Involvement of the central nervous system in acute, uncomplicated measles virus infection.


A prospective study on acute, uncomplicated measles infection was carried out in 59 patients hospitalized for an ordinary measles infection. A clinical and serological diagnosis of an acute measles infection was made in all cases. Serial serum and cerebrospinal fluid (CSF) specimens were taken two to five times from each patient and tested for pleocytosis, albumin, and measles-specific antibodies. Pleocytosis was found in 18 patients (30%), usually shortly after the onset of rash. Nine patients had antibodies against measles virus in their CSF. Six of them seemed to have damage to the blood-brain barrier, but in two cases there was a very high serum antibody titer with a normal serum/CSF ratio.
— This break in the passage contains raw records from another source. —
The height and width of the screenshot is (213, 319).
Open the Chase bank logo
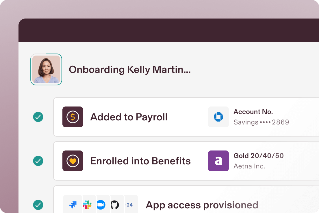[x=218, y=117]
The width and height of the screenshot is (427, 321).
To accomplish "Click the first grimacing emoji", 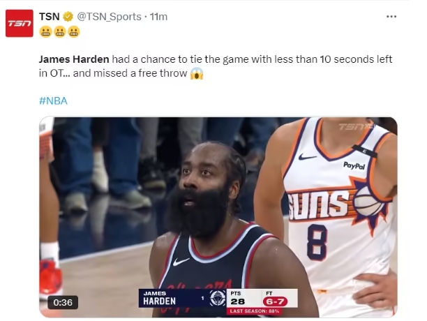I will pyautogui.click(x=45, y=32).
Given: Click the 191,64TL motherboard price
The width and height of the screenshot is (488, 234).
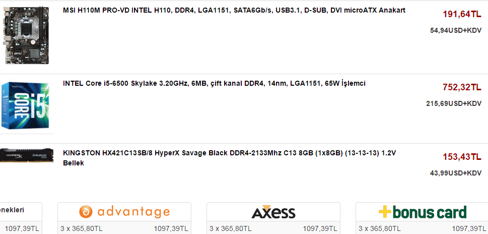Looking at the screenshot, I should [462, 14].
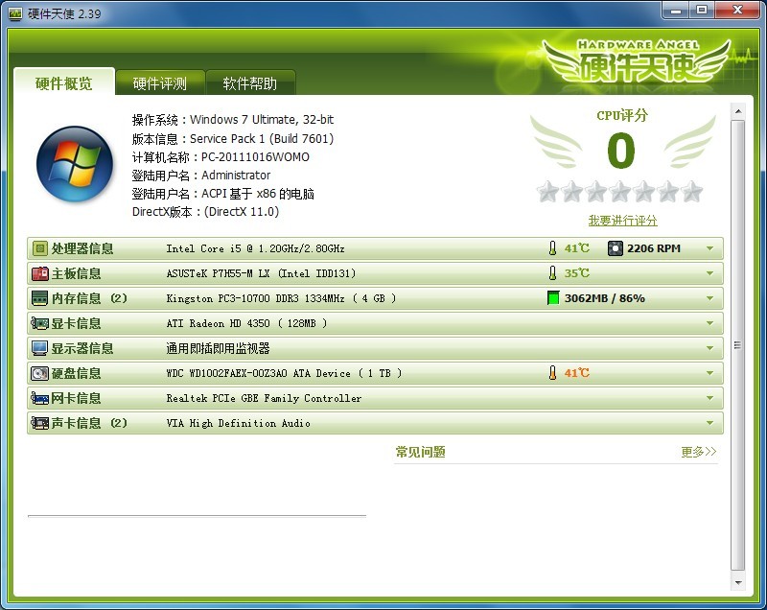The image size is (767, 610).
Task: Click the vertical scrollbar down arrow
Action: click(737, 581)
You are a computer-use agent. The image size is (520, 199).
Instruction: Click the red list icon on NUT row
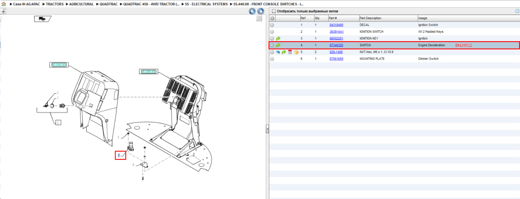pos(290,52)
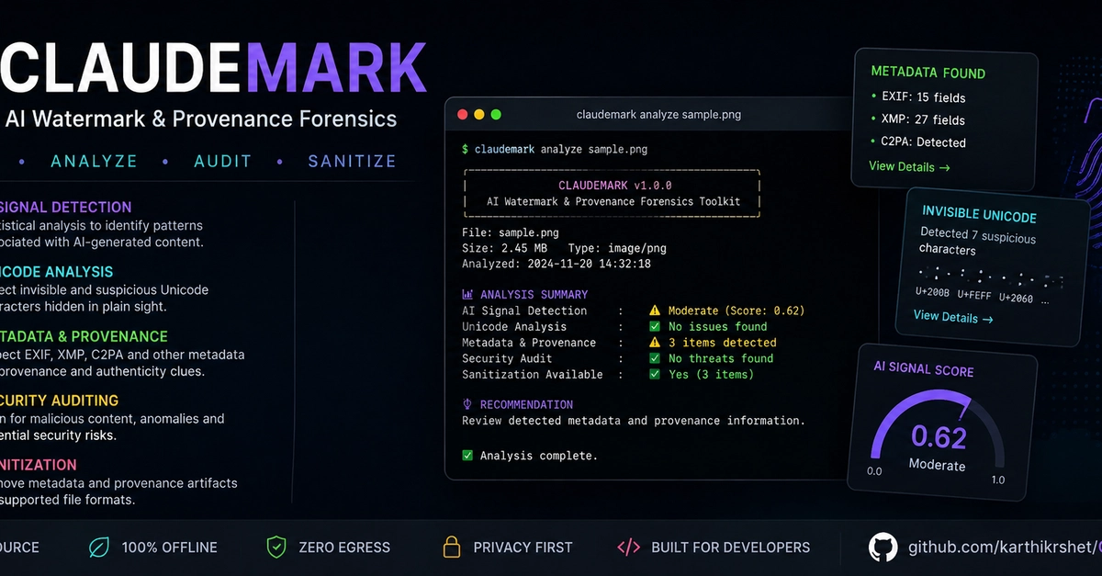Click the lightbulb icon beside RECOMMENDATION
This screenshot has height=576, width=1102.
tap(467, 404)
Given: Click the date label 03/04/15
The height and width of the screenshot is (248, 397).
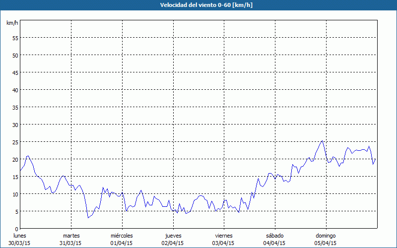Looking at the screenshot, I should tap(224, 243).

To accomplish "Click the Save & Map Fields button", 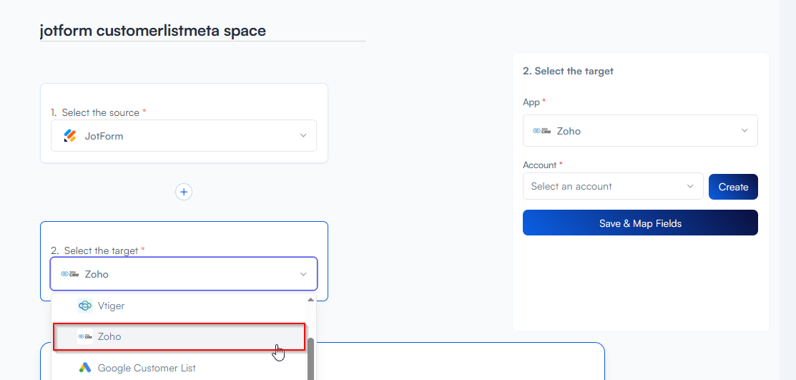I will [x=640, y=223].
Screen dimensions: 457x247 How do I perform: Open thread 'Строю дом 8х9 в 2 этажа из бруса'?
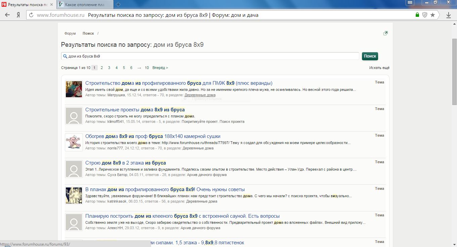[126, 163]
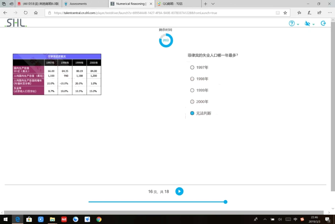Add the page to favorites via star icon
The width and height of the screenshot is (335, 224).
pyautogui.click(x=285, y=12)
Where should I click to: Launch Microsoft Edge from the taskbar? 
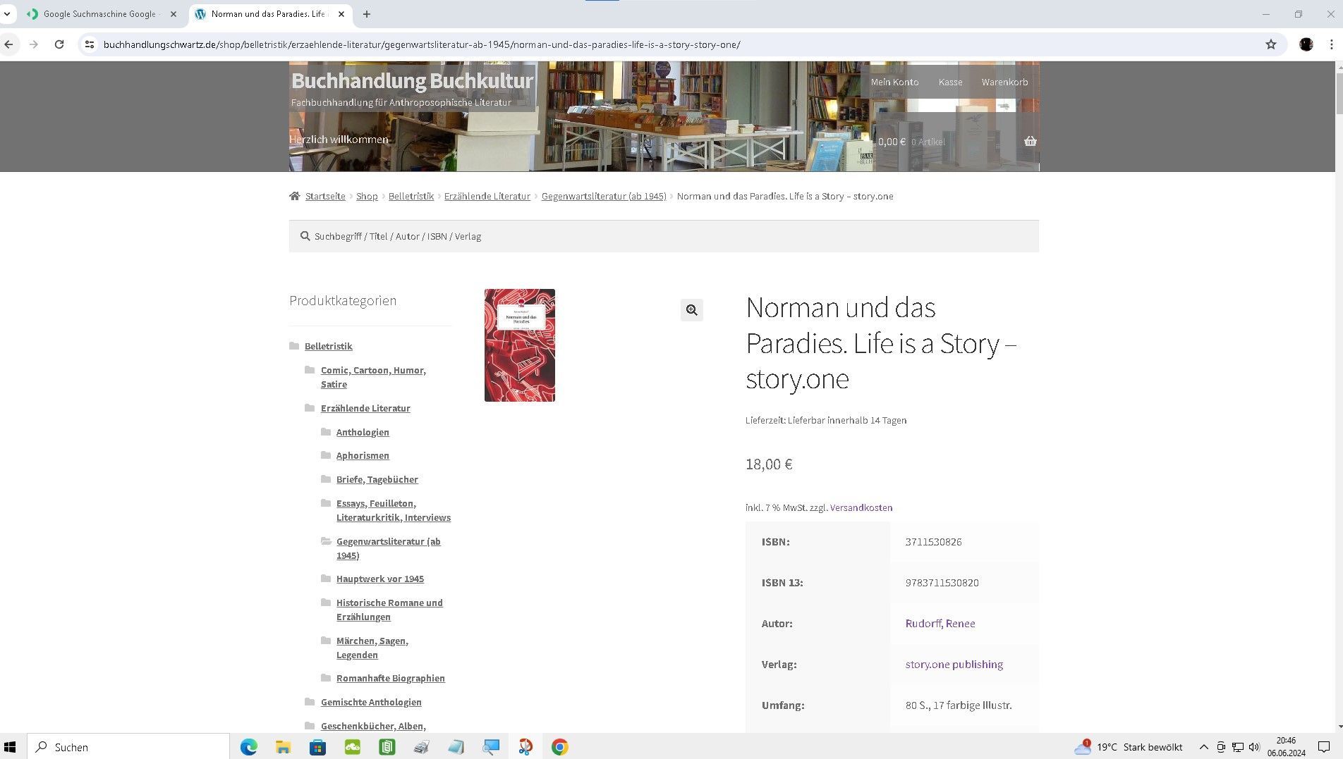248,747
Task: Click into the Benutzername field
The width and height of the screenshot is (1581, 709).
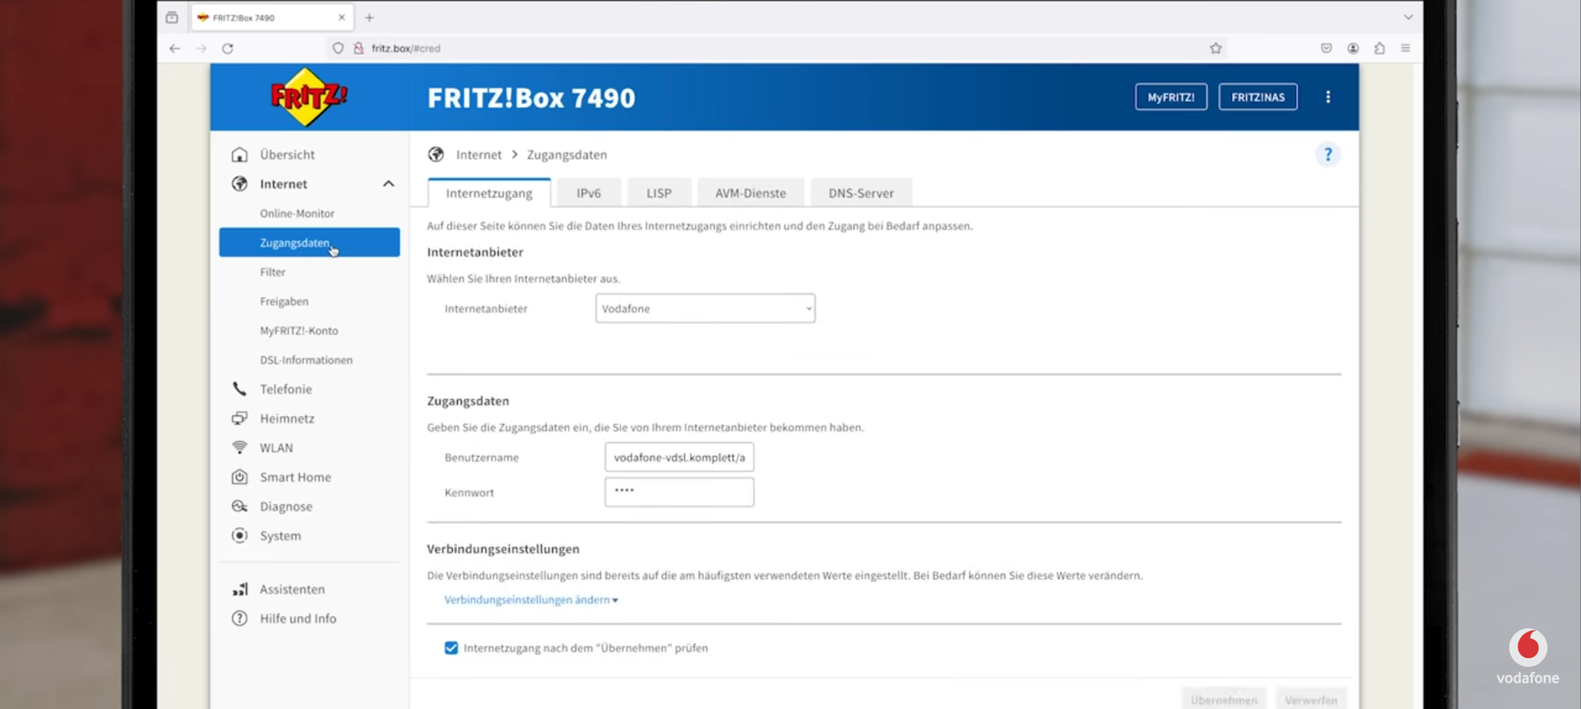Action: coord(679,457)
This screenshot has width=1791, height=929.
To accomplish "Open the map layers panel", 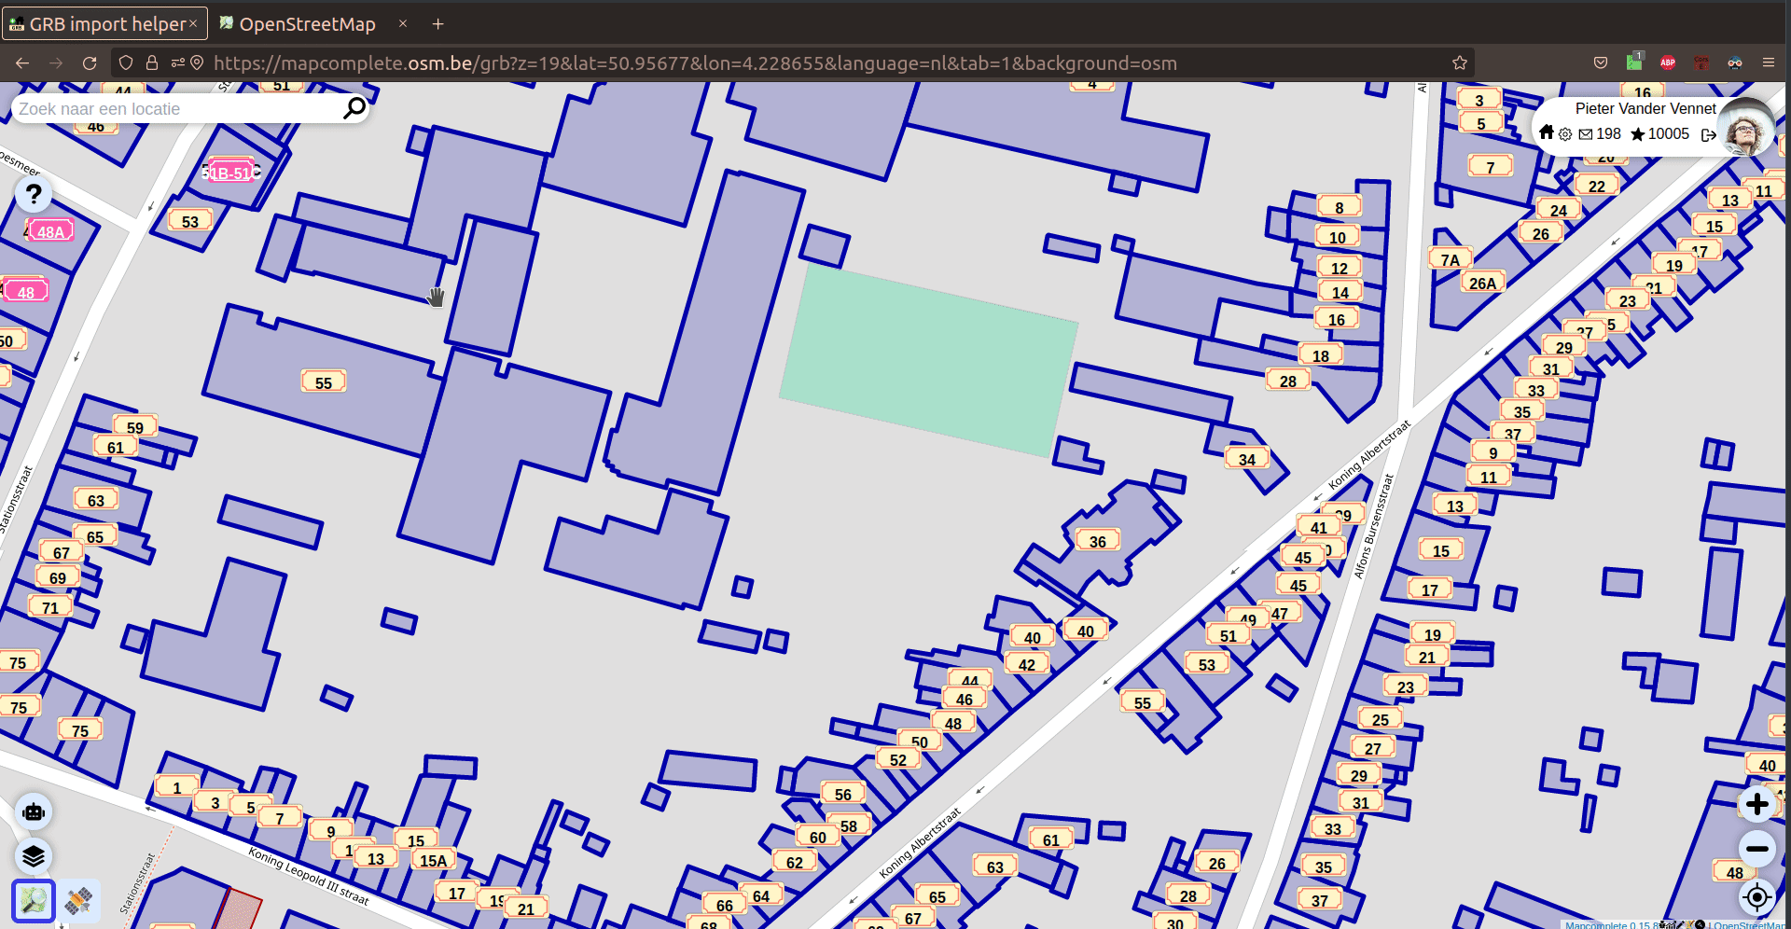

One patient had a local antibody production against measles virus in the central nervous system. Conventional electroencephalography (EEG) was recorded on 22 children, and a separate, quantitative EEG study with two to six consecutive recordings was also performed on a group of nine patients. Moderate or strong slowing of background EEG activity was found in 50% of the patients. In the consecutive recordings, the changes culminated a few days after the onset of rash. No correlation seemed to exist between the changes in the CSF and the age of the patient, on the one hand, and slowing of the EEG, on the other.